__EXERCISE MATERIALS__
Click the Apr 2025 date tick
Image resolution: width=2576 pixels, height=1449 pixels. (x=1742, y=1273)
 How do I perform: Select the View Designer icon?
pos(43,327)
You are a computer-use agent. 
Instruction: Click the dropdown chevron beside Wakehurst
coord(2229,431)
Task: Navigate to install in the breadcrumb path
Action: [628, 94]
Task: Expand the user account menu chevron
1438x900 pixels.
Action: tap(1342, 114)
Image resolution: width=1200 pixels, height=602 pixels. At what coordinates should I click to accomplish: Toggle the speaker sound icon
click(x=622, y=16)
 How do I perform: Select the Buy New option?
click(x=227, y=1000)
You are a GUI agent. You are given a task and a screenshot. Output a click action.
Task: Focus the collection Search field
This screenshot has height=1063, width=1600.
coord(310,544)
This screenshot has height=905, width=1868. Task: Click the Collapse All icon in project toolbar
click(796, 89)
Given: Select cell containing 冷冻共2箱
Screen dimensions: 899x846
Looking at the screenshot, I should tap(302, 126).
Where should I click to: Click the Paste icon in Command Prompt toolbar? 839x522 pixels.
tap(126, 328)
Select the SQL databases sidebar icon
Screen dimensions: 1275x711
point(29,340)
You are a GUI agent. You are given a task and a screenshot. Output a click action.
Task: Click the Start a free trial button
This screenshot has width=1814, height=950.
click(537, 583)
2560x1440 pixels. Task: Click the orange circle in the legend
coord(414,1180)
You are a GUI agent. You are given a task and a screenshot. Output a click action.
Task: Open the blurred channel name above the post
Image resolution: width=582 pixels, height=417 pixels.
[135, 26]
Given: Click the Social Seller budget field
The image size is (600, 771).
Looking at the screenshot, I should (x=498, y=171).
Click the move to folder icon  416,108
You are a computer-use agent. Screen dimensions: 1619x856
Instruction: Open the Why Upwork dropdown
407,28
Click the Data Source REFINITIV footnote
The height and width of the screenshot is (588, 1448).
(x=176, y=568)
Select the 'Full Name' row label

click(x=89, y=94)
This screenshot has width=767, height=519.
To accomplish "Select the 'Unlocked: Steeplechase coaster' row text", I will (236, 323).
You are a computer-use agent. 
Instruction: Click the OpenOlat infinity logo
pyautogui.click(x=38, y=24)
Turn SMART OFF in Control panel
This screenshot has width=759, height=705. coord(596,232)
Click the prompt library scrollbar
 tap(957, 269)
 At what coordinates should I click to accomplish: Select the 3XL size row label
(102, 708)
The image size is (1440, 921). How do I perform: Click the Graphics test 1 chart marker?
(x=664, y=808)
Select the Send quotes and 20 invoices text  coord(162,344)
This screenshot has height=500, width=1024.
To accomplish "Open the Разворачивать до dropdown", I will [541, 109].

__WHAT IS NEEDED__
Extract every line of the data above that contains the word "toolbar", matching case exactly.

__PROBLEM SOLUTION__
This screenshot has height=905, width=1868. Task: Click the Collapse All icon in project toolbar
Where should I click to: Click the Paste icon in Command Prompt toolbar? 839x522 pixels.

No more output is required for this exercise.